Task prompt: From the line containing "[معوض في النجمة] (358, 1169)" to the end of the listing, write out every line exactly; leave out everything else.

Given entries:
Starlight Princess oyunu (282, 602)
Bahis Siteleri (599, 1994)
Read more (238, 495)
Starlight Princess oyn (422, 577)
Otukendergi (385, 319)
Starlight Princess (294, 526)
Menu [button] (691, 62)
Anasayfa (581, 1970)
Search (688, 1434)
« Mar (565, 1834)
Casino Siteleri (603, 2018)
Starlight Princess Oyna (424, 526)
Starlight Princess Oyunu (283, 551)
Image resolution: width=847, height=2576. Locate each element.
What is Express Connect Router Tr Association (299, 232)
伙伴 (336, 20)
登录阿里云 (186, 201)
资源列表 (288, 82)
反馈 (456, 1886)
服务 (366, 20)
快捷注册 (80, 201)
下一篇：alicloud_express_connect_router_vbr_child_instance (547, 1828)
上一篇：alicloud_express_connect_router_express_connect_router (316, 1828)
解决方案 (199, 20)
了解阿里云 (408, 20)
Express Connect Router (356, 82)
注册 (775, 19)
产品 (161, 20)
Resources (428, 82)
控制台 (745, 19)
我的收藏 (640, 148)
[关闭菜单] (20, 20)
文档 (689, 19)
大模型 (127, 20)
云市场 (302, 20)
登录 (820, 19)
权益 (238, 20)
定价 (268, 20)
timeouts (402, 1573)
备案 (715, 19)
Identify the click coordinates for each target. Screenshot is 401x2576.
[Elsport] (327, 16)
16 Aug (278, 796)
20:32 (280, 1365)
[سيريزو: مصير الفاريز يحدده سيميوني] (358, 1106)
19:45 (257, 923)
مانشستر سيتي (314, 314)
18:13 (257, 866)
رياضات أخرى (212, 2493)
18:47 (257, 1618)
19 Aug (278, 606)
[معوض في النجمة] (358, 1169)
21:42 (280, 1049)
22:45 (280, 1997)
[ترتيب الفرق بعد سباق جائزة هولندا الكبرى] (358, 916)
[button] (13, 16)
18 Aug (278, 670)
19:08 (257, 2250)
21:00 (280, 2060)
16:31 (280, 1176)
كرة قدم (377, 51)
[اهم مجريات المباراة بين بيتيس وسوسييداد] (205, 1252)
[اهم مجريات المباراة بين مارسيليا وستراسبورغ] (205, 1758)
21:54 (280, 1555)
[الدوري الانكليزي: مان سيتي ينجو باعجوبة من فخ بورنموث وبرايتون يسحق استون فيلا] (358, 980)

Result of the exercise:
[معوض في النجمة] (358, 1169)
21:42 (280, 1049)
22:45 (280, 1997)
[ترتيب الفرق بعد سباق جائزة هولندا الكبرى] (358, 916)
[button] (13, 16)
18 Aug (278, 670)
19:08 (257, 2250)
21:00 (280, 2060)
16:31 (280, 1176)
كرة قدم (377, 51)
[اهم مجريات المباراة بين بيتيس وسوسييداد] (205, 1252)
[اهم مجريات المباراة بين مارسيليا وستراسبورغ] (205, 1758)
21:54 (280, 1555)
[الدوري الانكليزي: مان سيتي ينجو باعجوبة من فخ بورنموث وبرايتون يسحق استون فيلا] (358, 980)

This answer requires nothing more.